## WHAT IS NEEDED:
Return, without anything added, the lines from the one containing "Brother Printer (118, 2272)" through the end of the entries below, exactly as written.

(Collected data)
───

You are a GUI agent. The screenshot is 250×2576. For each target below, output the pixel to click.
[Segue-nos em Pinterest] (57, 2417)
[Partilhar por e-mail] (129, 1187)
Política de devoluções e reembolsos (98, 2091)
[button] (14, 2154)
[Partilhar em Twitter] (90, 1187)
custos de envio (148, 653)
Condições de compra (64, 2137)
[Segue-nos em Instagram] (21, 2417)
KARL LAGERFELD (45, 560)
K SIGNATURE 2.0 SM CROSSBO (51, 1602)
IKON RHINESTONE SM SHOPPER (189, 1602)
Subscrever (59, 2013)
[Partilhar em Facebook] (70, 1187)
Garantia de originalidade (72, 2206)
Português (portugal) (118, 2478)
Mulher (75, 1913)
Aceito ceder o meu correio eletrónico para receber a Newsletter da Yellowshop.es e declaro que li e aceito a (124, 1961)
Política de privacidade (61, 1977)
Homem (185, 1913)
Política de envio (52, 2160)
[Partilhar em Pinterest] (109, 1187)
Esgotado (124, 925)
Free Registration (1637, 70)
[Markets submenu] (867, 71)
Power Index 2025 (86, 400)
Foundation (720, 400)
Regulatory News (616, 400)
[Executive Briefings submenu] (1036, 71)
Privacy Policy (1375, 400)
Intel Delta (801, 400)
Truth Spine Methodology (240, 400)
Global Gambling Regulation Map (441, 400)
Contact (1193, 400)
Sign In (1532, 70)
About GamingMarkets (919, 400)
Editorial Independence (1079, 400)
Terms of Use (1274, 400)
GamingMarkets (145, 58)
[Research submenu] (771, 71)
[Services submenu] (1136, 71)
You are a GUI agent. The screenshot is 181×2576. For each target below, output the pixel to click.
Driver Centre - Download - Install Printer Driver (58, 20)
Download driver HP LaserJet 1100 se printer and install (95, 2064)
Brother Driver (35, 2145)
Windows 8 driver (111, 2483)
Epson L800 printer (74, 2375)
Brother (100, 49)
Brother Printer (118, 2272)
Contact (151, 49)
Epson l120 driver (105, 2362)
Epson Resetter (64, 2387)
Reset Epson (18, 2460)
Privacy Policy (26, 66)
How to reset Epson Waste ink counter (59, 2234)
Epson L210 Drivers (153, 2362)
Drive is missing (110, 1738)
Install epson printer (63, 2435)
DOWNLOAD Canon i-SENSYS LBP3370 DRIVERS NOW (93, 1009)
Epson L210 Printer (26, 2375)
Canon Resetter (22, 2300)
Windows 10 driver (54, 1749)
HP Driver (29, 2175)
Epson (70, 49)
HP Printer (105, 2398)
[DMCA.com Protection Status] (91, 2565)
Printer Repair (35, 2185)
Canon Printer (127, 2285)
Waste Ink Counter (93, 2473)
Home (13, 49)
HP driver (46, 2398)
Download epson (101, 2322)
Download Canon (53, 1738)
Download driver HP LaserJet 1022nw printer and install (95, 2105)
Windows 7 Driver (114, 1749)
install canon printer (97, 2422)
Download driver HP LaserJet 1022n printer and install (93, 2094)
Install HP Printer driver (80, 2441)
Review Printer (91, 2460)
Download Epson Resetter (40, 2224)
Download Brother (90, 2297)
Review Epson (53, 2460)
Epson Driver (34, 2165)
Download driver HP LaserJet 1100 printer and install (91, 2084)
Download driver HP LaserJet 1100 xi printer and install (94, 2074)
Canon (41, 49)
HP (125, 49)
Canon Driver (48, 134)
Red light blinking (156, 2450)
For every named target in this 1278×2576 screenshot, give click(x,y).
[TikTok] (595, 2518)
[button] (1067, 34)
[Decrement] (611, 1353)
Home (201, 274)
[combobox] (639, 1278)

───

## RESULT:
Brother Printer (118, 2272)
Contact (151, 49)
Epson l120 driver (105, 2362)
Epson Resetter (64, 2387)
Reset Epson (18, 2460)
Privacy Policy (26, 66)
How to reset Epson Waste ink counter (59, 2234)
Epson L210 Drivers (153, 2362)
Drive is missing (110, 1738)
Install epson printer (63, 2435)
DOWNLOAD Canon i-SENSYS LBP3370 DRIVERS NOW (93, 1009)
Epson L210 Printer (26, 2375)
Canon Resetter (22, 2300)
Windows 10 driver (54, 1749)
HP Driver (29, 2175)
Epson (70, 49)
HP Printer (105, 2398)
[DMCA.com Protection Status] (91, 2565)
Printer Repair (35, 2185)
Canon Printer (127, 2285)
Waste Ink Counter (93, 2473)
Home (13, 49)
HP driver (46, 2398)
Download epson (101, 2322)
Download Canon (53, 1738)
Download driver HP LaserJet 1022nw printer and install (95, 2105)
Windows 7 Driver (114, 1749)
install canon printer (97, 2422)
Download driver HP LaserJet 1022n printer and install (93, 2094)
Install HP Printer driver (80, 2441)
Review Printer (91, 2460)
Download Epson Resetter (40, 2224)
Download Brother (90, 2297)
Review Epson (53, 2460)
Epson Driver (34, 2165)
Download driver HP LaserJet 1100 printer and install (91, 2084)
Download driver HP LaserJet 1100 xi printer and install (94, 2074)
Canon (41, 49)
HP (125, 49)
Canon Driver (48, 134)
Red light blinking (156, 2450)
For every named target in this 1278×2576 screenshot, give click(x,y).
[TikTok] (595, 2518)
[button] (1067, 34)
[Decrement] (611, 1353)
Home (201, 274)
[combobox] (639, 1278)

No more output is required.